JOHN FROSCH M. D., and S. BERNARD WORTIS M. D.1

1 The Department of Psychiatry, New York University College of Medicine and the Bellevue Psychiatric Hospital.

We have presented certain clinical pictures typified by a disorder of impulse. This disorder may express itself in a rather specific symptomatic disturbance appearing as an impulse neurosis, a perversion, or a catathymic crisis. On the other hand, the disturbance may be more diffuse and nonspecific, pervading the total personality and behavior of the individual, expressing itself in a character disorder. In the impulsive character disorder we sometimes find evidence of a relationship to organic factors. However, there is another large group belonging to the impulsive character disorders which does not show such evidence of organicity and yet is characterized by the same infantile, explosive, impulsive behavior seen in the former.

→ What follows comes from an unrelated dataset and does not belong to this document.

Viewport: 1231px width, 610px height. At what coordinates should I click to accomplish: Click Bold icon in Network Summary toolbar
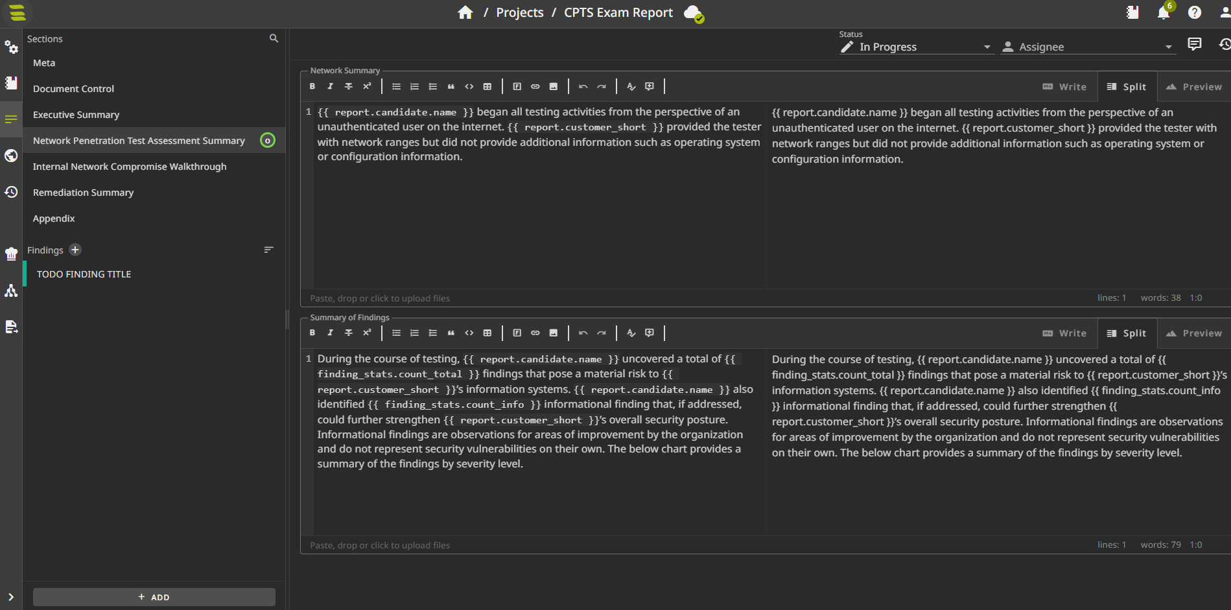pyautogui.click(x=312, y=86)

In surveying the genetic and dynamic factor, it is apparent that no one factor in and of itself determines the development of an impulse disorder.

Constitutional factors, early developmental experiences, present-day forces and stresses impinging upon the individual contribute to the efficacy of the control apparatus or to the strength of drive. Constitutionally, varying drive and control potentials, physiologically as well as psychologically, interweave with early developmental experiences. Among the latter are psychological ones such as oral traumata possibly leading to an intolerance of frustration with demands for immediate gratification. Interference with speech-action relationships may result in the latter persisting as the medium of communication, thus leading to a tendency toward acting out.

Physiologically, illness and physical traumata may increase the strength of the drives or weaken the control apparatus. The constitutional and early developmental experiences may lend a quality of impulsivity to the character, which in the face of current forces and stresses may result in impulsive behavior. Specific early experiences may supply the clinical clothing which envelopes the impulse skeleton leading to either direct or distorted expression of a given early impulse. The result is a wide array of clinical syndromes, which have as their common denominator an impulse disorder.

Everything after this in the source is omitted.